O fracasso da tática de ignorar a campanha atingiu a liderança presidencial e estressou a coalizão governista. Os sócios juniores aproveitaram para fazer valer as suas exigências particulares, como a libertação de prisioneiros militares por crimes contra a humanidade.

A desordem no campo governante contrasta, agora, com a recomposição das forças populares. Tanto a Frente Amplio quanto o PIT-CNT realizaram seus congressos e renovaram suas autoridades após a campanha. Em evento significativo, foi eleito para a chefia da força política que até então atuava como presidente da central sindical. Não é que as diferenças tenham desaparecido em um abraço de unidade. Simplesmente, as diferentes atitudes são rearranjadas em uma nova situação política, que coloca a consulta popular no centro.

Uma nota de cautela

A campanha pelo referendo mudou a relação estratégica entre as forças políticas. Por um lado, parou a ofensiva conservadora, privou o governo da iniciativa e desordenou a coalizão de direita. Por outro lado, ele reconstruiu, deu a iniciativa e, acima de tudo, mudou o clima entre as forças populares.
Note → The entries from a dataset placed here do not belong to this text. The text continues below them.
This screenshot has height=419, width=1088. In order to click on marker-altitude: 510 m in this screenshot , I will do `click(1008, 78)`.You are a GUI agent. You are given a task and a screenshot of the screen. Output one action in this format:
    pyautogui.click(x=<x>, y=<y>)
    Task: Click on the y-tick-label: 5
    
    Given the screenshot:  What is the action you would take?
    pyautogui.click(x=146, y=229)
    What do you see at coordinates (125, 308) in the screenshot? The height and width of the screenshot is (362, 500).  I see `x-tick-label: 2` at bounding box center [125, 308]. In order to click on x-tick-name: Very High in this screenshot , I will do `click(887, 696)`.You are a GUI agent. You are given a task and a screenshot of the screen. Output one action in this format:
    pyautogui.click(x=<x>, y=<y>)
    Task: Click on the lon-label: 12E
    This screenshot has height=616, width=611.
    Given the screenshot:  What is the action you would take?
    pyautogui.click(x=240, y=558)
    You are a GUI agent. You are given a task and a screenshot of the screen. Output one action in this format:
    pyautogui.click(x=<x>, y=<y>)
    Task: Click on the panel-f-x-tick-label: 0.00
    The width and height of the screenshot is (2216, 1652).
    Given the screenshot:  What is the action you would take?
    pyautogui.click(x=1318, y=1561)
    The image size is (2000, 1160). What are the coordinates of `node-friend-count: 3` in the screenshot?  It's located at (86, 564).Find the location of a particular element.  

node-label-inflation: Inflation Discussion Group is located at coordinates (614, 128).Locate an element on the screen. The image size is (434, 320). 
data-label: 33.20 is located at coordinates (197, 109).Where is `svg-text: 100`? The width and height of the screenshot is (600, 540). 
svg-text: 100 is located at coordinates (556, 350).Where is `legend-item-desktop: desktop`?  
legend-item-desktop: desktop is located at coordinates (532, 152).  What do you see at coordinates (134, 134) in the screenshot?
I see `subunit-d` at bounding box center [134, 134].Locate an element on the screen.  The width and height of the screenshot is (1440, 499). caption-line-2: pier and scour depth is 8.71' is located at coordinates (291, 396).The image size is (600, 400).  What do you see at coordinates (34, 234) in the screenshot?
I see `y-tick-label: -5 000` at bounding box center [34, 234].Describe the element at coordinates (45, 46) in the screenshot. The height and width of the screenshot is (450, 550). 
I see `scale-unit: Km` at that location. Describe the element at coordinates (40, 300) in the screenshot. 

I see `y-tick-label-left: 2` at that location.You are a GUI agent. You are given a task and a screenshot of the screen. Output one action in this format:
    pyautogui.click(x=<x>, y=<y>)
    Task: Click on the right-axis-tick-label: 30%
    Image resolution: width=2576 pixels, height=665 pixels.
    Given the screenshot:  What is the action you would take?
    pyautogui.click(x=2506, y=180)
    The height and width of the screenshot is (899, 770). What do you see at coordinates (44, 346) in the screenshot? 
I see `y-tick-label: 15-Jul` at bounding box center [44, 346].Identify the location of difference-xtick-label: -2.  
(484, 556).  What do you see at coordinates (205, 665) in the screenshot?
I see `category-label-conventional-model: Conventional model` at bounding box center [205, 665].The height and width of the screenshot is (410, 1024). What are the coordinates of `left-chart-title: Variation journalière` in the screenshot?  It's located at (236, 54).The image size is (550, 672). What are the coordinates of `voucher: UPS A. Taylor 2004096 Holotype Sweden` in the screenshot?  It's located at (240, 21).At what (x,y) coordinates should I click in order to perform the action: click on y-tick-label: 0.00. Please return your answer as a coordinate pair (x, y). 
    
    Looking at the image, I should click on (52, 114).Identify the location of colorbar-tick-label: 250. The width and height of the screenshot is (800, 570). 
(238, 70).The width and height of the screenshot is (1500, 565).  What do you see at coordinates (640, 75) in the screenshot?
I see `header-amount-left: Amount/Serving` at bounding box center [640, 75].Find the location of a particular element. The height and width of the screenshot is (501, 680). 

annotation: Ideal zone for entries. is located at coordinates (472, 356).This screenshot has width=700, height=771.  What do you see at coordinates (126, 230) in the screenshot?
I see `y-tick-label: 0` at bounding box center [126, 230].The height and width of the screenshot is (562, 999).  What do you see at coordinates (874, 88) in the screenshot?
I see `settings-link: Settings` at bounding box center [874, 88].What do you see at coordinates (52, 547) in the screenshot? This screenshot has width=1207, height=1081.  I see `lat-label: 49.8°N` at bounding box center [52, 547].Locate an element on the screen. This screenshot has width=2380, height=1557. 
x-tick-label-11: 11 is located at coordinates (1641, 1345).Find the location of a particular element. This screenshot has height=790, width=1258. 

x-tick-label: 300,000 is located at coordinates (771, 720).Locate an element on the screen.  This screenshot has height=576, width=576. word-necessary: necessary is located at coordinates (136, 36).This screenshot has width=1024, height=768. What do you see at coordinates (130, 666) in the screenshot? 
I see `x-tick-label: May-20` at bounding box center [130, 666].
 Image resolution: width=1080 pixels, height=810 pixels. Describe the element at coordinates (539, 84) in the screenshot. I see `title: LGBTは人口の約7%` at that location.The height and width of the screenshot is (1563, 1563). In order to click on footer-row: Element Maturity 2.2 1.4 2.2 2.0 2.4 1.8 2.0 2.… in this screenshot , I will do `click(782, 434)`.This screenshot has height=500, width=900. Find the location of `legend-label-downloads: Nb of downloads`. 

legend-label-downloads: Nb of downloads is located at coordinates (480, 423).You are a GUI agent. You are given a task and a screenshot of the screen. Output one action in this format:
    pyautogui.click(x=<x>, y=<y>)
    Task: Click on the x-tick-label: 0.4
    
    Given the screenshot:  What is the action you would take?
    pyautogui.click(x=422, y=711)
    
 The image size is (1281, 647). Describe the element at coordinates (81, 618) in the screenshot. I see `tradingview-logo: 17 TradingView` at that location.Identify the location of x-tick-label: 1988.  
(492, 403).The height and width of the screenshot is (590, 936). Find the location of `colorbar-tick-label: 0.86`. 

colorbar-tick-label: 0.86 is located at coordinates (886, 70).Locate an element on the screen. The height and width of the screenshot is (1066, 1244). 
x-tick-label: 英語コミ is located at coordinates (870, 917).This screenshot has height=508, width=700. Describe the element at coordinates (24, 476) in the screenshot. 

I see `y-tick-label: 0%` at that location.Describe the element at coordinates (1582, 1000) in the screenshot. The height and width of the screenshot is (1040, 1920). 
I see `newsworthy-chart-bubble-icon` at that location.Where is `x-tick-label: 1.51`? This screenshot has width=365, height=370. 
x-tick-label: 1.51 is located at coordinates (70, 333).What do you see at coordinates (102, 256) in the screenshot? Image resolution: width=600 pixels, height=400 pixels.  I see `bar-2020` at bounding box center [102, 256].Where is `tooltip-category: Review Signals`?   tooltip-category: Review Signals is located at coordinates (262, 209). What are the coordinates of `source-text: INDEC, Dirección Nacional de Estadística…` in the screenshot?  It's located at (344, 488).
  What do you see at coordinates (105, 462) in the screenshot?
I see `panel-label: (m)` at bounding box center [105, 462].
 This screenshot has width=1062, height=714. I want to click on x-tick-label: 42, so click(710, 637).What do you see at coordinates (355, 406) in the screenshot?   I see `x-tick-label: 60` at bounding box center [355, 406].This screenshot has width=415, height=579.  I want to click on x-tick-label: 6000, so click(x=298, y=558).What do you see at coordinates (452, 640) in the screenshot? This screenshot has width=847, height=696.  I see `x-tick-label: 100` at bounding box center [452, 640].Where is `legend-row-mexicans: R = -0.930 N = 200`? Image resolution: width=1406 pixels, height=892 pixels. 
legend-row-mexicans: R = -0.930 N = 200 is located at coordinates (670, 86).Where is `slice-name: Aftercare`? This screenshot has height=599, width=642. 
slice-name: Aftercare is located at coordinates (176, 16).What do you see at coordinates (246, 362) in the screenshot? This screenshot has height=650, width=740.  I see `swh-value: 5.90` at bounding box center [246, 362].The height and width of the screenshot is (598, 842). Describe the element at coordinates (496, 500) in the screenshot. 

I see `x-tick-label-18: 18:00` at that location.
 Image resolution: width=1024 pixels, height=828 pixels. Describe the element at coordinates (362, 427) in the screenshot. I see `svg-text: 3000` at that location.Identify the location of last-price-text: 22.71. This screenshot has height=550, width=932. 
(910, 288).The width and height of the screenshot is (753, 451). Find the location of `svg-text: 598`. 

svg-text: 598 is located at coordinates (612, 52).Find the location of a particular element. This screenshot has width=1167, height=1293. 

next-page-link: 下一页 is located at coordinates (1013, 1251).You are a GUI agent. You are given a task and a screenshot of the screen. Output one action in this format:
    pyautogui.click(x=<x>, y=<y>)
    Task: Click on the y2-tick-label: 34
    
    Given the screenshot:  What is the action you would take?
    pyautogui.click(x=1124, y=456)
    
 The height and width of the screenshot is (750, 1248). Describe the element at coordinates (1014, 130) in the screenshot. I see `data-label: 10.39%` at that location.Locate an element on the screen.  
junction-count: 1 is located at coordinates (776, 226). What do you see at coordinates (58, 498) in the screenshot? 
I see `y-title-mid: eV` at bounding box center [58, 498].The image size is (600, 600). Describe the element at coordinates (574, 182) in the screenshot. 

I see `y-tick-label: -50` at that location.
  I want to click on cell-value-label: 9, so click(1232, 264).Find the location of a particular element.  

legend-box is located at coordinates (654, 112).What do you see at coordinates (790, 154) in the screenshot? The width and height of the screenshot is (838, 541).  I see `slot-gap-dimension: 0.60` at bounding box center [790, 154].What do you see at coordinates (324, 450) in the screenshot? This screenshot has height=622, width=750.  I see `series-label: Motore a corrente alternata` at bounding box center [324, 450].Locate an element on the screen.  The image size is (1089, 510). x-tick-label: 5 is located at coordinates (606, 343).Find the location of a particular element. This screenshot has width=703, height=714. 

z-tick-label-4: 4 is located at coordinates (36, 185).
Doravante, trazer ao debate público e submeter à consulta popular disposições que o governo havia sancionado às pressas e em discussão limitada é um mérito democrático indiscutível das forças populares.

O destino do plano de austeridade agora mudou para outro terreno, onde é possível mudar a relação de forças com a ativação política da cidadania. Com SIM ou NÃO, os resultados substantivos desta experiência no laboratório político uruguaio serão decididos em março próximo.

LUIS IBARRA

Cientista político, Mestre em Governo e Políticas Públicas. Professor da Faculdade de Ciências Sociais da Universidade da República do Uruguai.